**What you will do**
For the material below, set down exactly the lines between the one containing "Given: Toggle the Show alpha files switch" and the last line, both included, leaving every picture out.
---
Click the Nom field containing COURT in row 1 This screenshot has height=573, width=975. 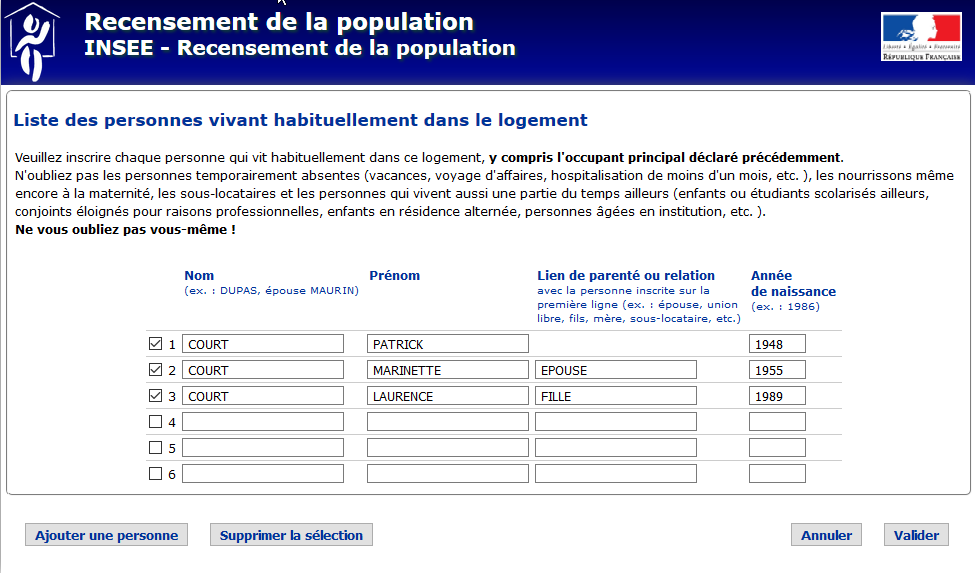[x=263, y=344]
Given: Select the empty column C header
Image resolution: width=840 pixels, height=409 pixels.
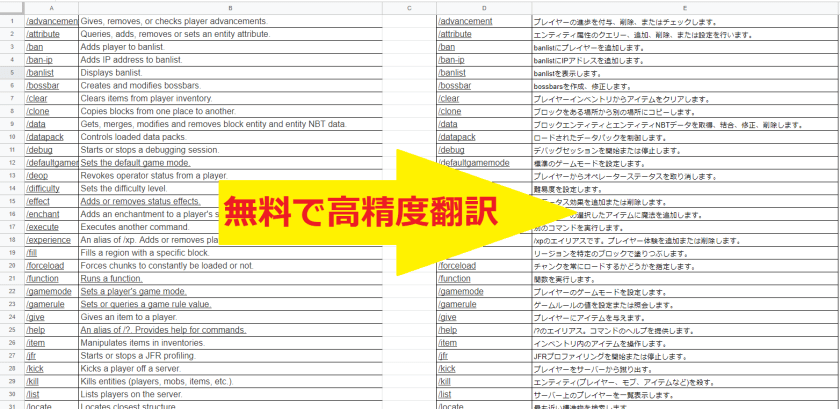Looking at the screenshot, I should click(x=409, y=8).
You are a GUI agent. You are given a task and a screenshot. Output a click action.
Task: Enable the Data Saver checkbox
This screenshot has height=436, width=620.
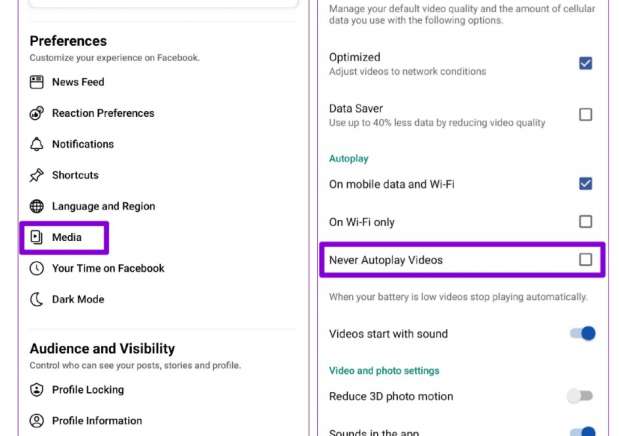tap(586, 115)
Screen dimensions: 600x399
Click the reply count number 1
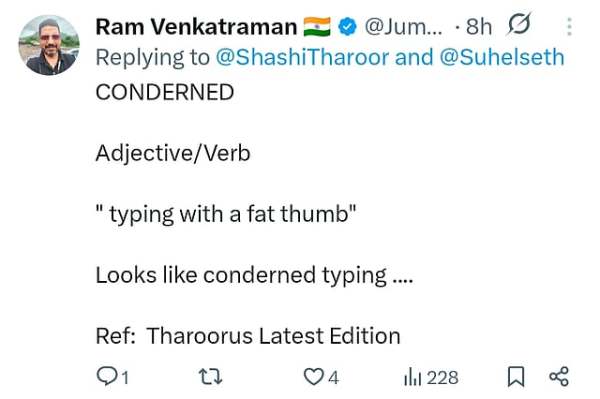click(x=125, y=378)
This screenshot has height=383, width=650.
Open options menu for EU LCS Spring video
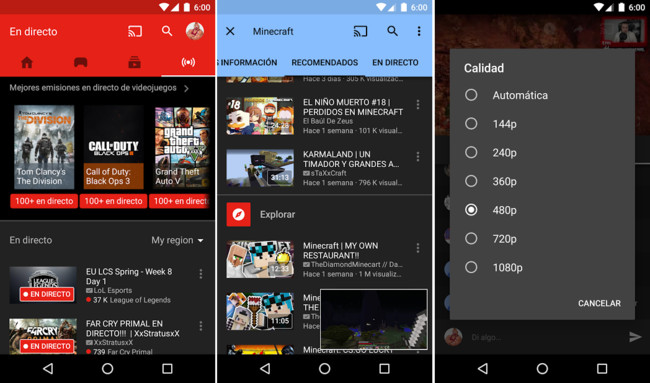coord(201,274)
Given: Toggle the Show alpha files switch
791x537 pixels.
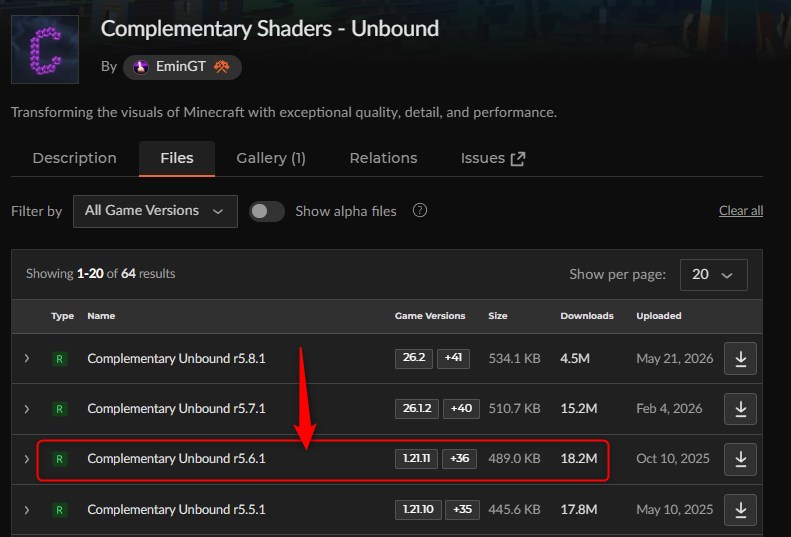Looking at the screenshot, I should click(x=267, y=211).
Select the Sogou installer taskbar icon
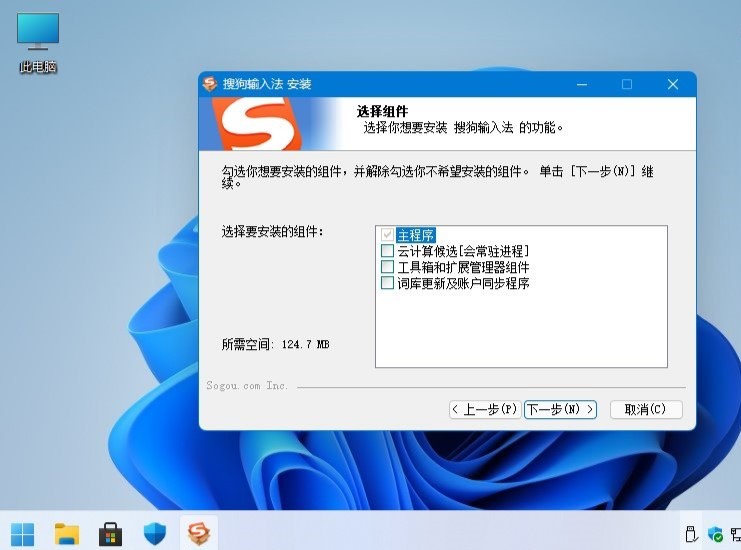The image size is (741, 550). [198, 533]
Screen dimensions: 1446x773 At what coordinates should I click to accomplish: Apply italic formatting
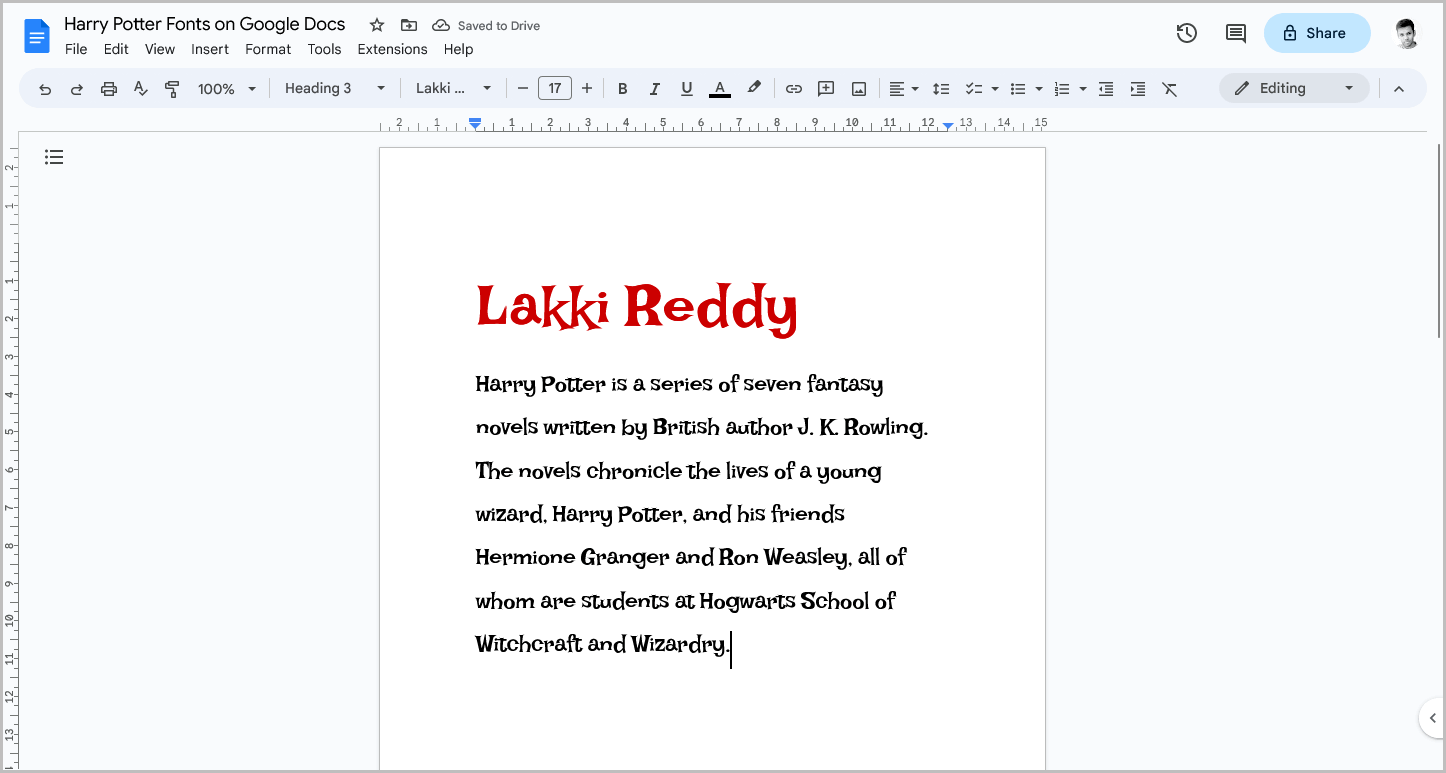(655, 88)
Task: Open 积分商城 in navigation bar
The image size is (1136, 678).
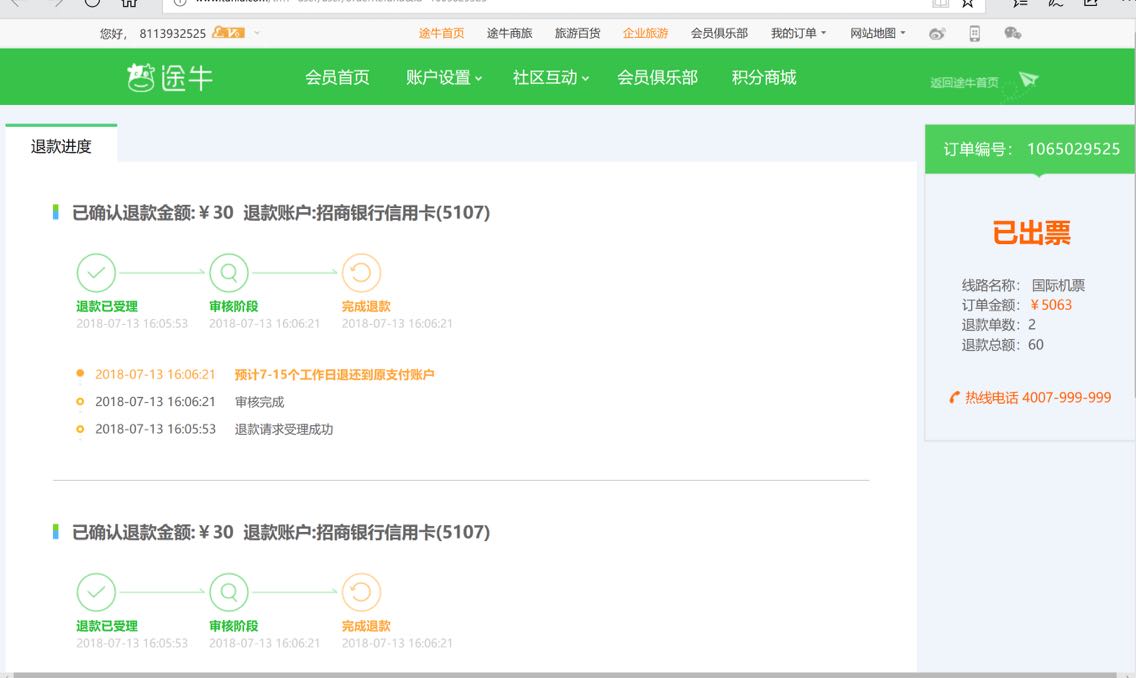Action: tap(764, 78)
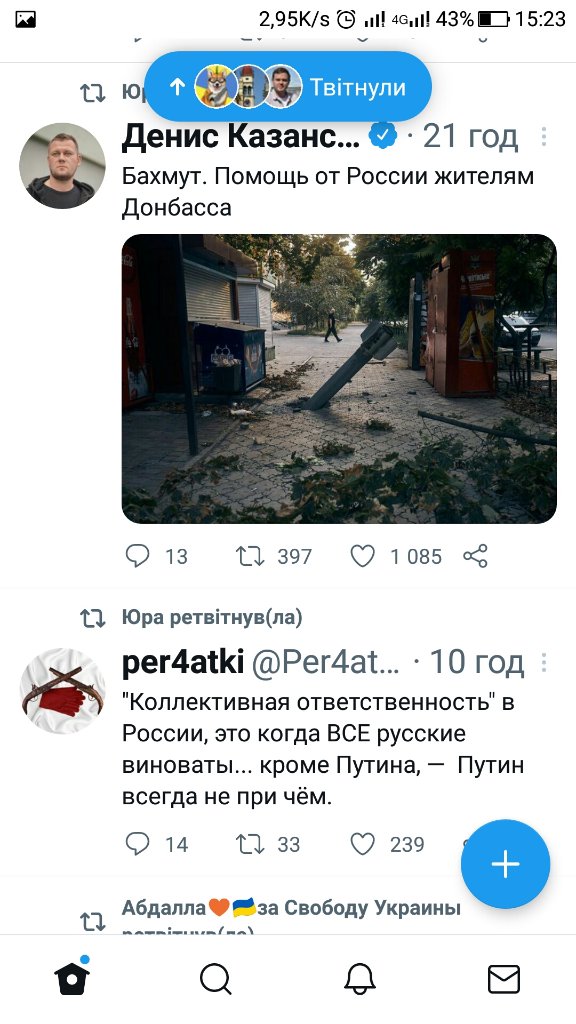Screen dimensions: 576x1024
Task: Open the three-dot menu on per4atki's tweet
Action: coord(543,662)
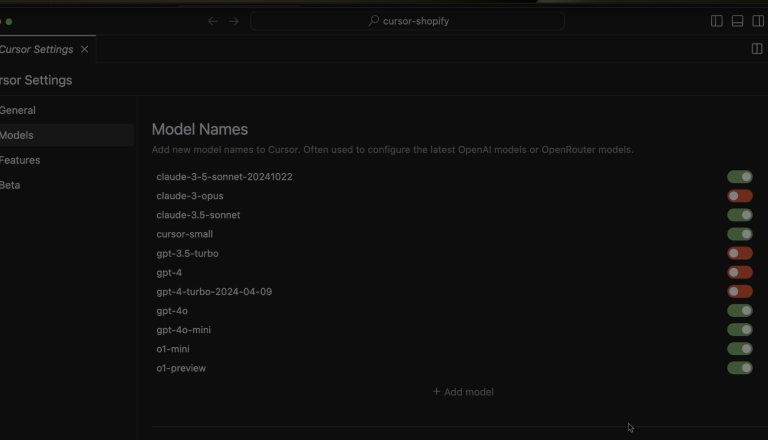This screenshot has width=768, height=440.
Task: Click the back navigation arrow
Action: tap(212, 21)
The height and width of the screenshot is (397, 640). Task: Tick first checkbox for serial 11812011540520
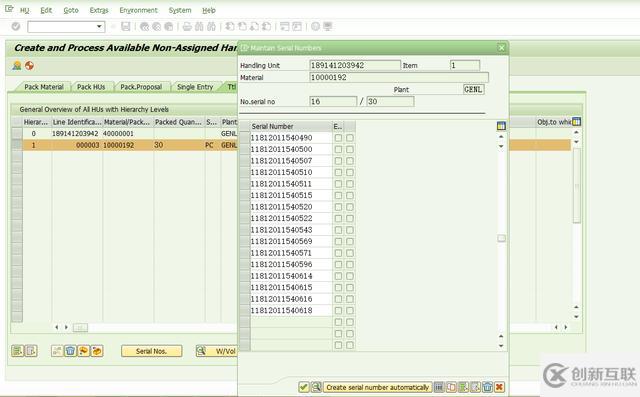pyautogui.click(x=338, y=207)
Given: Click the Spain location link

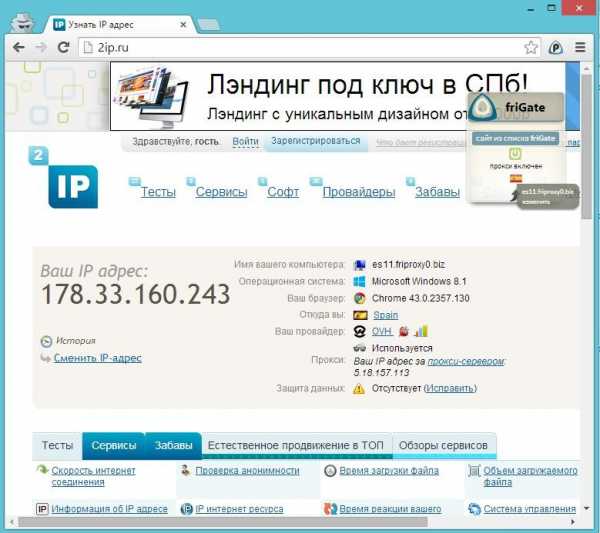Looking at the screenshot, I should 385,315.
---
**Output for this exercise**
Given: Toggle the Show alpha files switch
791x537 pixels.
Looking at the screenshot, I should click(x=267, y=211).
Select the Sogou installer taskbar icon
The image size is (741, 550). [198, 533]
Screen dimensions: 1446x773 At what coordinates should I click to accomplish: Apply italic formatting
(655, 88)
Task: Open 积分商城 in navigation bar
The image size is (1136, 678).
Action: tap(764, 78)
Screen dimensions: 576x1024
Task: Open the three-dot menu on per4atki's tweet
Action: coord(543,662)
This screenshot has width=768, height=440.
Task: Click the back navigation arrow
Action: tap(212, 21)
The height and width of the screenshot is (397, 640). Task: Tick first checkbox for serial 11812011540520
pyautogui.click(x=338, y=207)
Given: Click the Spain location link

Looking at the screenshot, I should 385,315.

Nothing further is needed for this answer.